Генерал Гудериан в «Мемуарах солдата» писал:

«Мы были информированы о присутствии Четвертой бронетанковой дивизии генерала де Голля, который давал о себе знать с 16 мая… Де Голль не уклонялся от боев и с несколькими отдельными танками 19 мая прорвался на расстояние двух километров от моего командного пункта… Я пережил несколько часов неуверенности».

Тем не менее премьер-министр Франции Поль Рейно сумел, наконец, оценить правоту де Голля, давным-давно предупреждавшего о громадной роли танков в предстоящей войне.

Двадцать восьмого мая полковник де Голль был произведен в чин бригадного генерала.

* * *

Третьего июня по Парижу впервые был нанесен бомбовый удар. Сотни парижан погибли. Налет начался в половине второго по полудню и вызвал большие разрушения в столице.

Пятого июня полным поражением закончилась битва под Дюнкерком. В четыре часа дня немцы начали наступление, в котором участвовало пятьсот тысяч солдат и около тысячи самолетов. На фронте, протяженностью в две сотни километров, было обозначено три главных удара: в районе Амьена, Перонны и канала Эллет.

В тот же день Поль Рейно производит перестановку в своем кабинете, в результате которой укрепляет свои позиции вице-премьер, старый знакомый де Голля маршал Анри Филипп Петен и его единомышленники, считавшие войну проигранной и выступающие за «почетный мир» с Германией на любых условиях. Генерал Шарль де Голль был приглашен на должность госсекретаря (младшего министра) национальной безопасности.
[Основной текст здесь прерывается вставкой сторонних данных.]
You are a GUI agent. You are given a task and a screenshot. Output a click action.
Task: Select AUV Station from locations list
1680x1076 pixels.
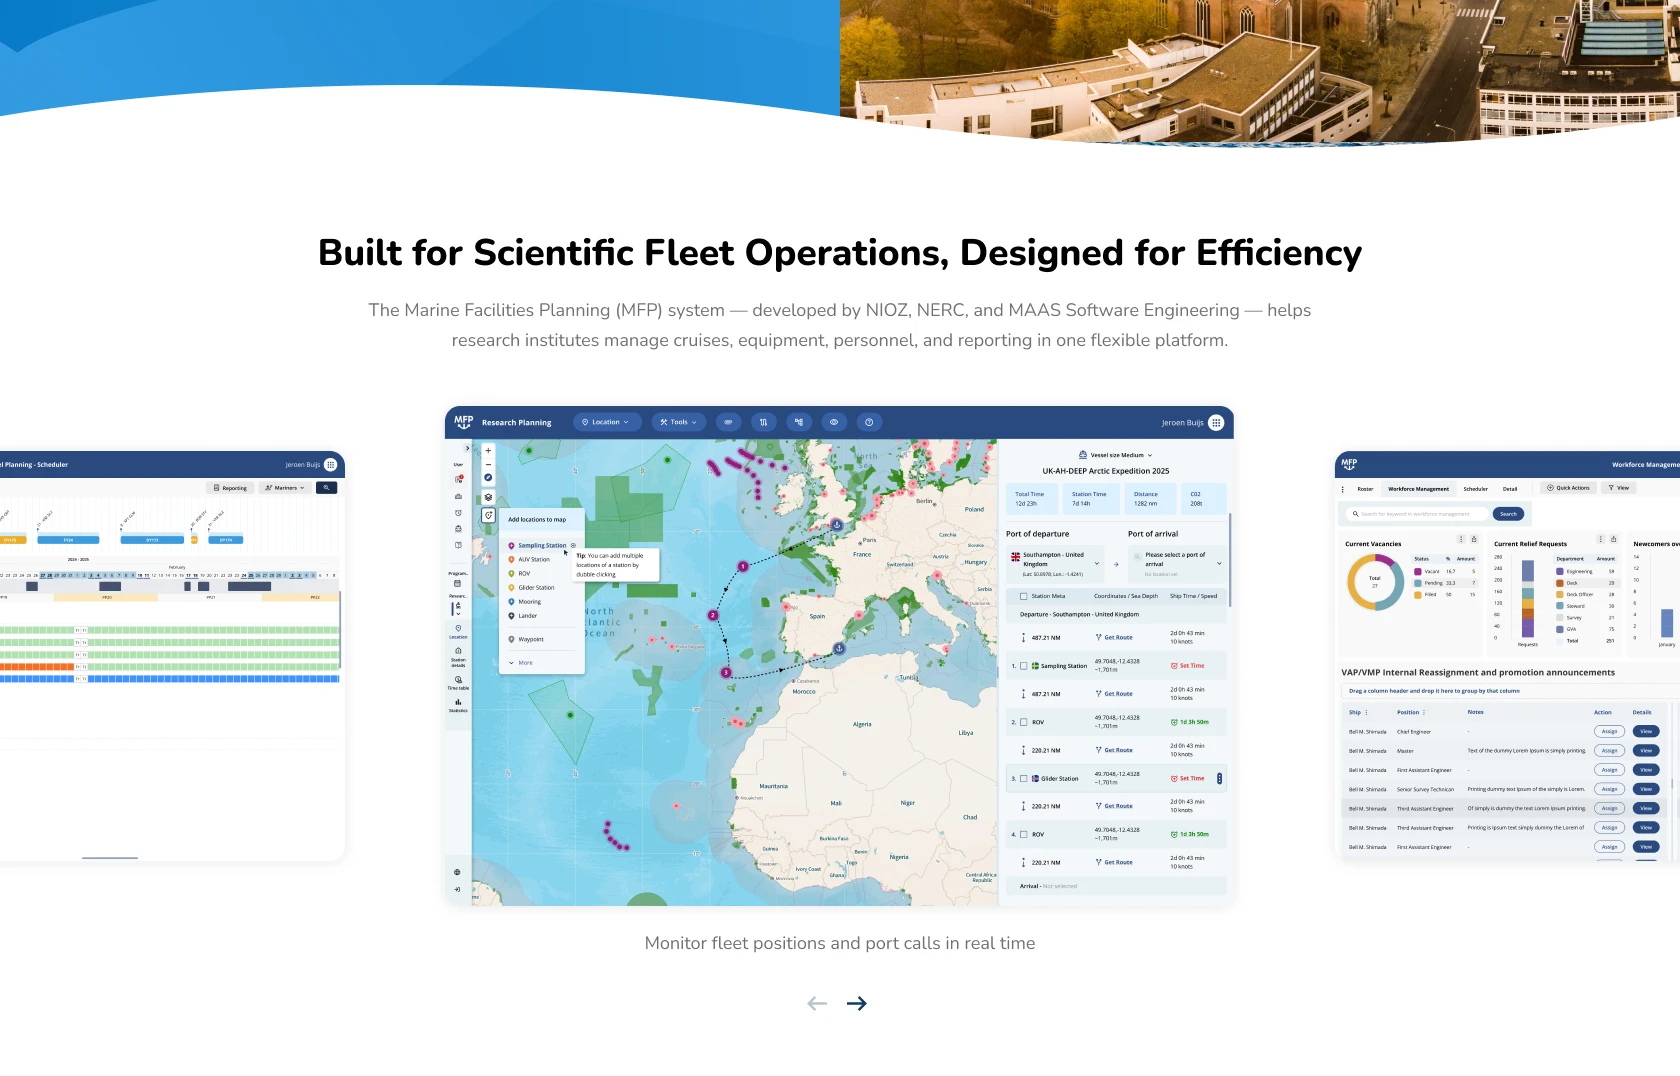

Спустя четыре дня Италия, боясь опоздать к разделу Франции, объявила ей войну. Предвидя скорую сдачу Парижа, правительство срочно покидает столицу и переезжает в Бордо.

Четырнадцатого июня по приказу военного министра генерала Вейгана Париж был сдан без боя. Де Голль предлагал Рейно эвакуацию правительственных структур и остатков армии на заморские территории, чтобы продолжить сопротивление, однако премьер-министр, имея сильную оппозицию в собственном кабинете, предпочел подать в отставку.

Во главе государства стал восьмидесятичетырехлетний маршал Анри Филипп Петен, выпускник Сен-Сира, герой первой мировой войны, много лет занимавший пост военного министра в нескольких французских правительствах. Вторым лицом был объявлен Пьер Лаваль, сделавший головокружительную карьеру, пройдя путь от неудачливого адвоката до сенатора.

Заняв пост премьер-министра, Анри Филипп Петен немедленно связался по телефону с министром иностранных дел Испании Хуаном Байгбедером и своим близким другом немецким послом в Испании фон Шторером и сообщил, что Франция прекращает сопротивление.

Двадцатого июня немецкое радио сообщило, что германское верховное командование готово заключить перемирие, и уже на следующий день французская делегация во главе с генералом Хюнтцигером была доставлена в Компьенский лес под Парижем. В том самом вагоне, где в 1918 году маршал Фош продиктовал германским представителям условия перемирия, нынешнюю французскую делегацию встречали злорадствующие Гитлер, Геринг, Гесс, Риббентроп, Редер и Кейтель.

История Третьей республики, насчитывающая семьдесят пять лет, закончилась.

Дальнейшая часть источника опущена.